Lessons from Culture Trip’s content engagement strategy for addressing user needs
Is there a career that better reflects the shifting trends in modern media than that of Dmitry Shishkin? Having spent more than 20 years with BBC, his most significant role as digital development editor for BBC World Service, Shiskin left to become chief content officer of travel media startup Culture Trip in January 2019.
The startup wants to be for travel “what Spotify is for music” and the strategies which have enabled its burgeoning success are applicable to all aspects of the online media landscape thanks to Shishkin’s experience across traditional and new media.
Culture Trip has succeeded thanks to three crucial strategies, Shishkin told delegates in the keynote speech today (27 November) at Newsrewired.
First, prioritise creativity and original content at every turn; second, consider content and product as one entity; and third, welcome automation.
This approach has allowed Culture Trip to seize a unique position at the intersection of media, entertainment, and travel (it combines the travel writing of Atlas Obscura with the services of Booking.com), and, as such, providing valuable insight for any media organisation seeking online success.
Original content, explained Shishkin, is vital to differentiating Culture Trip in a crowded online marketplace. Every story must focus on either a “true original” destination or a “classic with a twist”. The title has increased its emphasis on local stories and authenticity too.
“We don’t tend to hire travel writers, it’s much more about local people telling their stories,” he said.
This approach is also reflected in its business model, which employs a network of freelance writers, photographers and filmmakers. The startup has 100 in-house editorial staff who are supported by around 600 freelance contributors around the world – and everyone one of these can provide an original account.

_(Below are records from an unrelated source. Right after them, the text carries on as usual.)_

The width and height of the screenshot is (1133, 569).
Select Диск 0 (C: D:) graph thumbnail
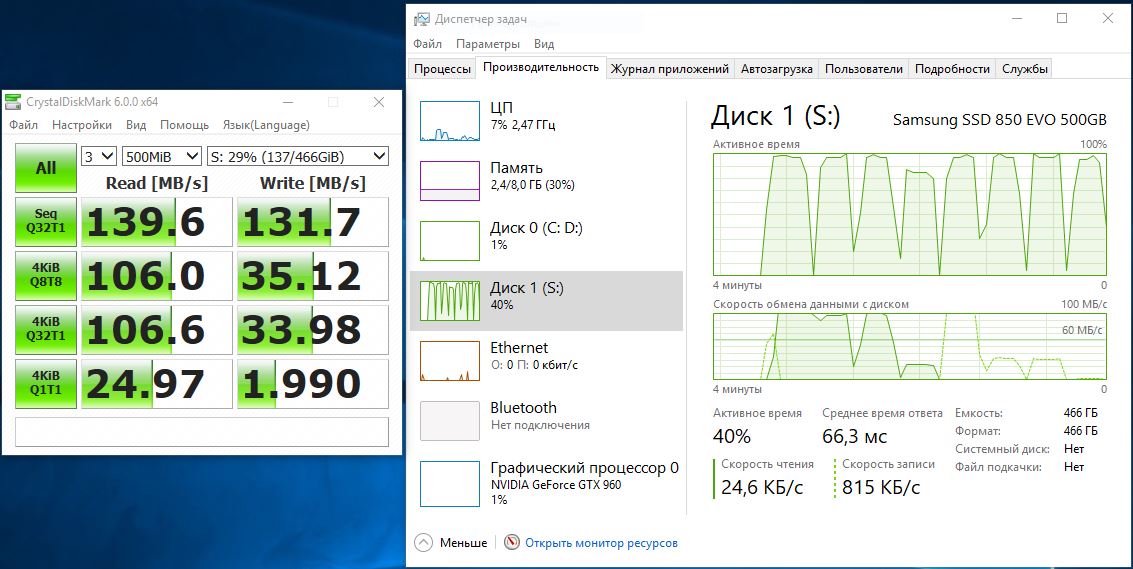click(450, 240)
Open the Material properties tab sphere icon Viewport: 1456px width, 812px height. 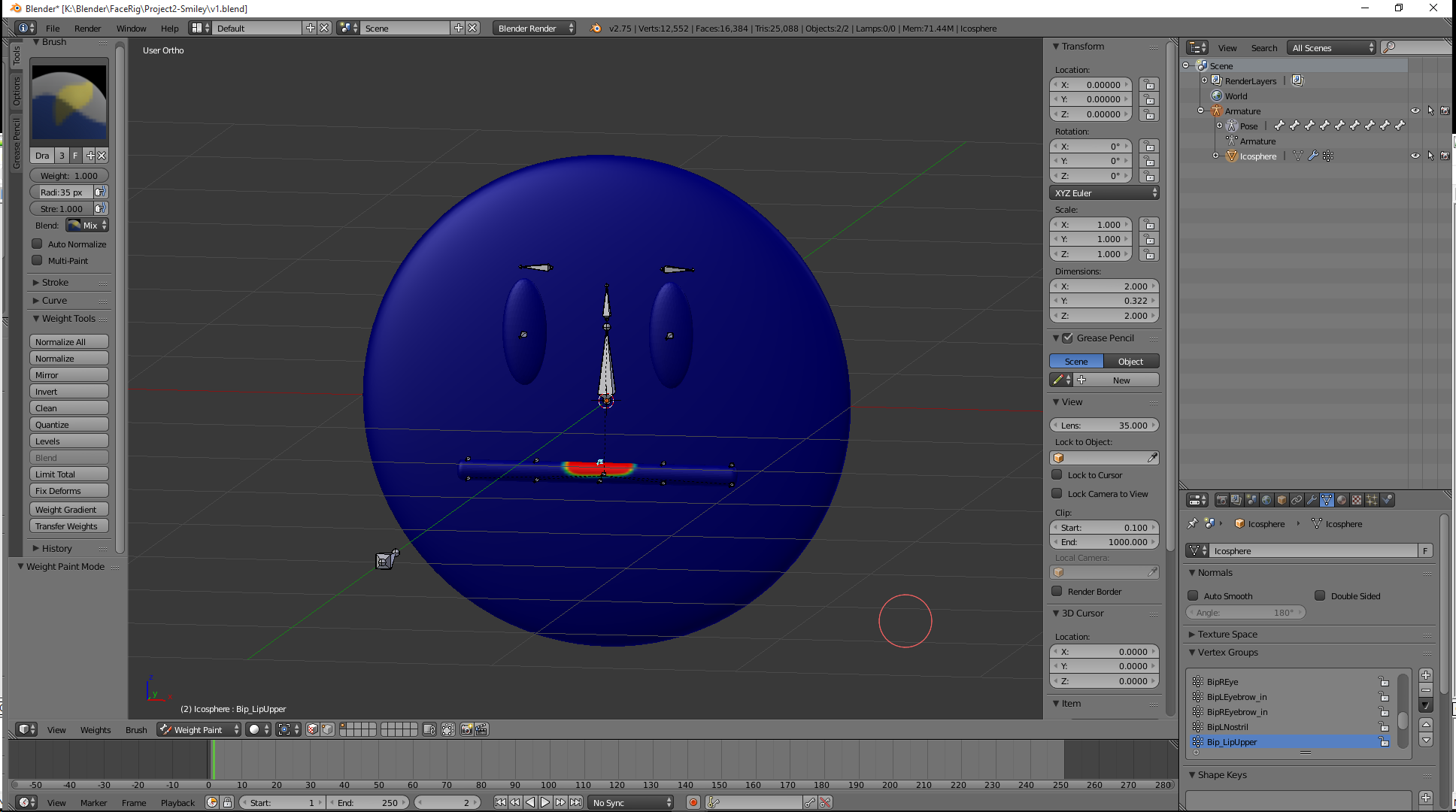tap(1342, 500)
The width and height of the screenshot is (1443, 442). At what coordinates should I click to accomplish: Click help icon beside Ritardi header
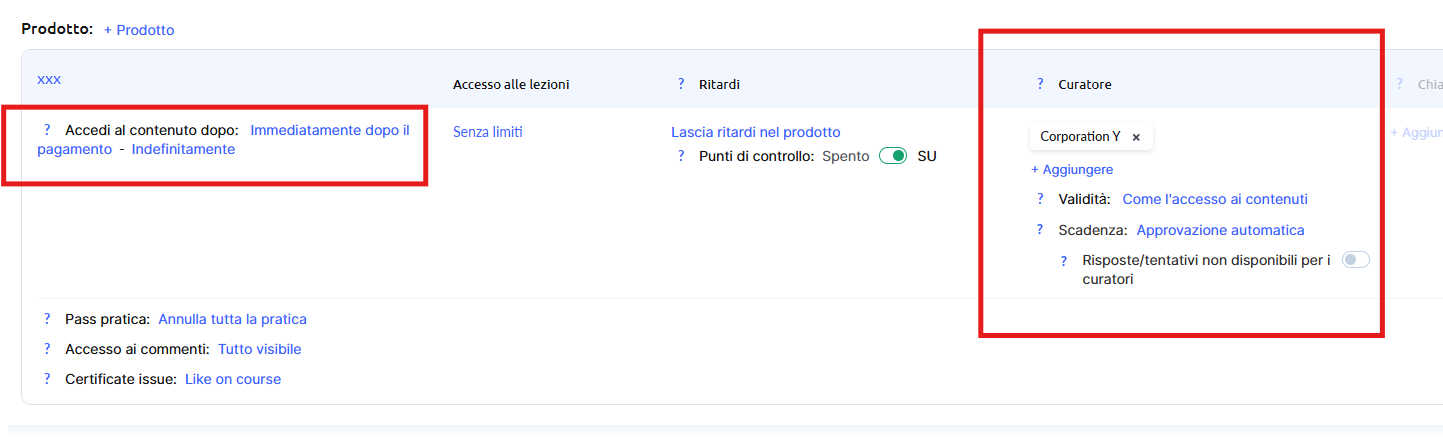click(x=681, y=85)
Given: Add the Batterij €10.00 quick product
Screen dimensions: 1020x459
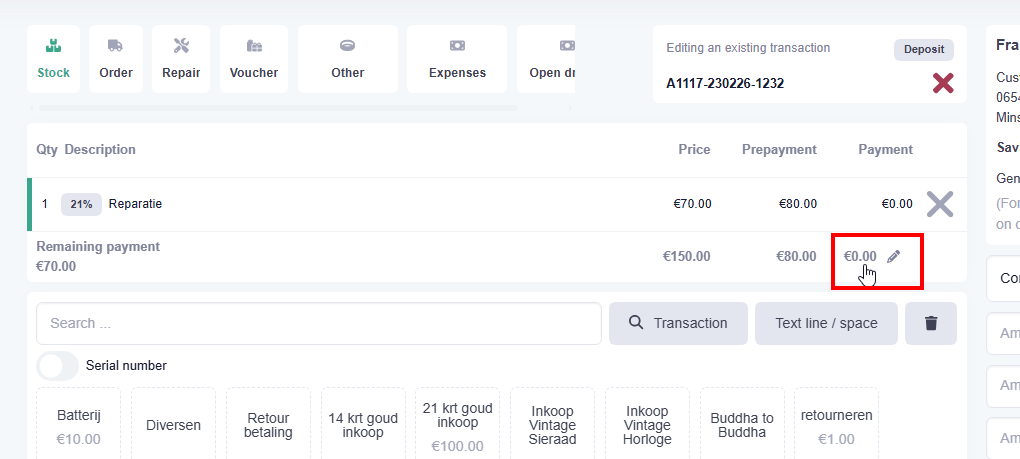Looking at the screenshot, I should coord(79,426).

These local voices and personal travel experiences means it can better meet the needs of its audiences. When people tell stories about the places they know best, they are more authentic and are talking about the things users want to hear, says Shiskin. Different cities meet different user needs, he added, an article on pizza in Boston will never be as well-received as one on clam chowder in the city, for example.
A focus on creativity is doubly important when content and product are considered as one, said Shiskin. Content should not be produced for content’s sake but must directly respond to user needs. Combining the processes described above with such an editorial intent has ensured Culture Trip’s continues to appear high in search results and retain subscribers. He said that users who visit more than once a month nearly twice as likely to become revenue driving users.
Finally, Shishkin made the case for automation to be used as a tool to enable editorial teams to concentrate their time on being creative in a very granular way. What performs best in Western Europe will not be the case in India, he suggested. A better understanding of the analytics behind a piece of content’s success will help when deciding whether to repeat a commission or retire it. After all, most content ‘decays’ eventually.
The strategies outlined by Shishkin are part of the future of online media production. Culture Trip has doubled-down on travel writing, but the broader principles at play – decentralised, multiform content production focused on specific user needs, rather than tightly managed, brand-specific writing – could guide the way in an uncertain media environment. The future of distribution and consumption is unstable; the only response for publishers is to be flexible. Here, Shishkin has shown at least one way how.